**Estratto scelto:**
════════════════
Screenshot pone l'accento sul grande maestro italiano

Ettore Scola

Il mio precedente articolo, ricorderete, voleva essere la denuncia di un problema, una richiesta di aiuto, un invito alla Movimentazione delle menti Italiane per far si che autonomamente (visto che non possono contare sullo Stato neppure da questo fronte) si avvicinino alla Storia del Nostro Cinema e sempre in allegra solitudine riescano a crearsi un bagaglio culturale dignitoso riguardo questa “sfumatura” dell’arte chiamata Cinematografo.

A tale proposito, mi sento in dovere di veicolare i vostri sguardi sull’immenso panorama Cinematografico Italiano consigliandovi letture e film, in modo da scremare l’abbondante ed ingarbugliato marasma di concetti e dogmi che concernono questo mondo, tanto affascinante quanto complesso.

Un piccolo ma prezioso consiglio che mi sento di dare a chiunque volesse cominciare ad innaffiare il proprio bagaglio di conoscenze con un po’ di celluloide misto argento, partendo da una base pari a zero o avendo qualche briciolo di rimasuglio di casuali “sentito dire”, o strascichi di conversazioni sul Neorealismo e la Commedia all’italiana, é quello di non partire dal principio, da quando tutto incominciò in quel di Francia e raggiunse la penisola stivaliforme in groppa a carretti da fiera assieme a baracche e burattini, ma di iniziare con lo studio dei Cineasti più noti e brillanti che contribuirono a far apprezzare internazionalmente il nostro Cinema.

Ora vi starete chiedendo il perché di questo studio non-cronologico, ve lo concedo e mi impegno a rispondervi con una banalissima frase : “perché altrimenti vi annoierete a morte e cadrà il vostro interesse prima di raggiungere De Sica e Zavattini“.
════════════════
**Dati archiviati:**

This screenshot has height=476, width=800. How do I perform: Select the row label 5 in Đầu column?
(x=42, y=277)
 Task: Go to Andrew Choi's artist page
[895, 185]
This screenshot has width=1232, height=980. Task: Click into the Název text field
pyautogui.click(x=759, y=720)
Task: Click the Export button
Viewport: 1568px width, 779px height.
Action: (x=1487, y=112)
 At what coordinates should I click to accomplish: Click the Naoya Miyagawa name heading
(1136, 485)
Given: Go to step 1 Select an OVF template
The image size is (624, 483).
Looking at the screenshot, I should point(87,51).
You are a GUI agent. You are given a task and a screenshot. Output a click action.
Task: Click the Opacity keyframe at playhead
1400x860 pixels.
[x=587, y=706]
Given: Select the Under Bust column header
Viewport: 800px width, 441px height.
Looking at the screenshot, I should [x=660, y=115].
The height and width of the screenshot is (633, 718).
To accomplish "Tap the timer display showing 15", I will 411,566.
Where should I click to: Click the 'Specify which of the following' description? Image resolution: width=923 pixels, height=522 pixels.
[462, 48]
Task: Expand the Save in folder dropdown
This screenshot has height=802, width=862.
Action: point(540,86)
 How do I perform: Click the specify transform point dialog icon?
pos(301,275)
════════════════
**Le attività:**
1/ Estrai dalle voci ogni riga che contiene la parola "pixels".
2/ Prosegui l'estratto sul cinema italiano a partire dalla sua ultima frase.
Il testo e le voci non hanno alcun legame tra loro.

**Risposte in ordine:**
1/
1400x860 pixels.
Where should I click to: Click the 'Specify which of the following' description? Image resolution: width=923 pixels, height=522 pixels.

2/
Anche il Cinema, se vi si approccia male, può risultare noioso e come era estremamente tedioso studiare i fossili e i dinosauri prima di arrivare alla Rivoluzione Francese (si ne ho volontariamente saltati un gran bel po’) anche in questa affascinante MATERIA che io adoro ci sono cose apparentemente soporifere e legnose, che possono risultare tali se avvicinate prematuramente.

E allora io direi di partire senza perdere troppo tempo in giustificazioni miste a perbenismi e vi invito a farlo con una delle personalità a mio avviso più affascinanti dell’orchestra Cinematografica Italiana, tale Ettore Scola.

Per raccontarvi di lui, della sua brillante carriera iniziata giovanissimo come vignettista e battutista per uno dei giornali che segnarono la storia del cinema facendo un po’ da grembo materno a moltissime personalità influenti del grande schermo italiano, ovvero il Marc’Aurelio, dovrei impiegare almeno almeno, stando stretti e risicati, dieci articoli. E voi cari amici capite bene che questo non è possibile, perciò ho deciso di segnalarvi un meraviglioso libro, divorabile senza impegno in tre quattro giorni, che vi permetterà di assimilare la giusta quantità di conoscenze riguardo a questo sceneggiatore, regista e produttore che con film come C’eravamo tanto amati, Una giornata particolare, La famiglia, La cena e tanti altri ha saputo descrivere con la sua macchina da presa, in maniera trasparente e sensibile un’Italia che cambia, una storia che si rincorre, una vita che si accende, si compie e si spegne con grande classe e pochi moralismi.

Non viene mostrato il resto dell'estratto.